Mistake #5: Over-Reliance on Model Behavior
Never assume the model will follow your format 100% of the time without enforcement.
Always:
- Use schema enforcement (function calling, Pydantic)
- Validate output
- Have fallback/retry logic
Best Practices Checklist
For Output Length
- [ ] Specify exact word/paragraph count
- [ ] Provide structural outline
- [ ] Define audience and detail level
- [ ] Use few-shot examples for expected length
For Output Format
- [ ] Use system message to set behavior mode
- [ ] Provide exact template with placeholders
- [ ] Show format examples, not just descriptions
- [ ] Specify what NOT to include (e.g., "no markdown")
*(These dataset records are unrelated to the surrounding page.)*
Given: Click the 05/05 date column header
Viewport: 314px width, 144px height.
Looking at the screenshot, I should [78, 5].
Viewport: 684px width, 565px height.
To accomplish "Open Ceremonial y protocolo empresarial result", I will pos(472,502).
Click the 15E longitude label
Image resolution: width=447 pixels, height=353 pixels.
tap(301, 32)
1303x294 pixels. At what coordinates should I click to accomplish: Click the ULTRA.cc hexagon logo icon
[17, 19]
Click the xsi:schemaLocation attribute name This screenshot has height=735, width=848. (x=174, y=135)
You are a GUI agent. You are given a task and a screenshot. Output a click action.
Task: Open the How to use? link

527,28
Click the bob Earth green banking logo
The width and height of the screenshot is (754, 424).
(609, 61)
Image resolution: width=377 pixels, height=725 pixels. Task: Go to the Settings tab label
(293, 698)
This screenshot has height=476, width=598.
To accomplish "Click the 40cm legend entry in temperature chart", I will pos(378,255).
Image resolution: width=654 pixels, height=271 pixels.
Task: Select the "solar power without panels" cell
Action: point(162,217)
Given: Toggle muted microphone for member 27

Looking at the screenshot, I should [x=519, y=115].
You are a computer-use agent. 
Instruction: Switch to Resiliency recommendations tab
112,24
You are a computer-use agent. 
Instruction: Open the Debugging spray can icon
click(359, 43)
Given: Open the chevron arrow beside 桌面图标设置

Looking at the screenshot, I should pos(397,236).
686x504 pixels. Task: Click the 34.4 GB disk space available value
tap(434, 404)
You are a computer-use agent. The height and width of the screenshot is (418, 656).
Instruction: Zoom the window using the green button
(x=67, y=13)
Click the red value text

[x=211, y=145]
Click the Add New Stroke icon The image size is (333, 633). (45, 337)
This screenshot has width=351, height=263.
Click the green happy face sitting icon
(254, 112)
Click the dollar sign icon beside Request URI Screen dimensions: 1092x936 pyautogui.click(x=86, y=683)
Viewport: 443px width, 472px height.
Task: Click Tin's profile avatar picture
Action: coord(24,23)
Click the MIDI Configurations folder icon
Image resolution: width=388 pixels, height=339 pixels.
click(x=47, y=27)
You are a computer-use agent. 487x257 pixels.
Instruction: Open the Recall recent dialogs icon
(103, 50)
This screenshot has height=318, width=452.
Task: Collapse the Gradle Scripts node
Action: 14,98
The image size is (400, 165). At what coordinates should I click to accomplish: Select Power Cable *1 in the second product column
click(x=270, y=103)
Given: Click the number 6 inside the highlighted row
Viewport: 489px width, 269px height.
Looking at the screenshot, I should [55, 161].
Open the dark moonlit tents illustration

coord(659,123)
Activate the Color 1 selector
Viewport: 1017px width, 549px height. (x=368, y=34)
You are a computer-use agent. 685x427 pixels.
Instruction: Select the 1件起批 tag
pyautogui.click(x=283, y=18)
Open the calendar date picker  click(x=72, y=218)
For JSON/Structured Output
- [ ] Use function calling or structured output API features
- [ ] Define complete schema upfront
- [ ] Validate output with Zod/Pydantic
- [ ] Implement retry logic with error feedback
- [ ] Strip markdown/extra text in post-processing
For Production Reliability
- [ ] Use explicit system messages
- [ ] Prefer API-level constraints over prompt instructions
- [ ] Test with edge cases (empty input, special characters)
- [ ] Log failures for prompt refinement
- [ ] Set temperature=0 for deterministic output
- [ ] Monitor success rate and iterate
Quick Reference: Output Control Parameters
// GPT-4 optimal settings for structured output
{
model: "gpt-4-turbo",
temperature: 0, // Deterministic
max_tokens: 500, // Limit length
response_format: { type: "json_object" },
messages: [
{
role: "system",
content: "Output only valid JSON. No explanations."
},
// ...
]
}
Temperature:
0.0- Deterministic, consistent (use for structured output)0.3-0.7- Balanced (use for creative but controlled)1.0+- Creative, unpredictable (avoid for production APIs)
Max Tokens:
- Set to reasonable limit to prevent verbosity
- 500 for structured data extraction
- 1000 for explanations
- 2000+ for long-form content
Debugging Workflow
When output is wrong:
- Check system message - Is behavior mode set?
- Review prompt clarity - Remove ambiguity
- Add few-shot examples - Show exact format
- Enable JSON mode - If using JSON
- Lower temperature - Reduce randomness
- Use function calling - For guaranteed structure
- Log failures - Analyze patterns
- Iterate prompt - Based on failure modes
Conclusion
LLM output control is engineering, not magic:
- Short output → Specify length explicitly
- Verbose output → Use system message + constraints
- Invalid JSON → Function calling or structured output
- Format ignored → Templates + examples + validation
The hierarchy of reliability:
- Structured Output API (100% schema adherence)
- Function Calling (99% reliability)
- JSON Mode + validation (95% reliability)
- Prompt engineering alone (80-90% reliability)
For production, always use #1 or #2. Prompts are documentation, not enforcement.
Pro Tip: Start with the strictest method (Structured Output) and only fall back to prompts if your model doesn't support it. Don't try to "fix" a prompt that should be a schema.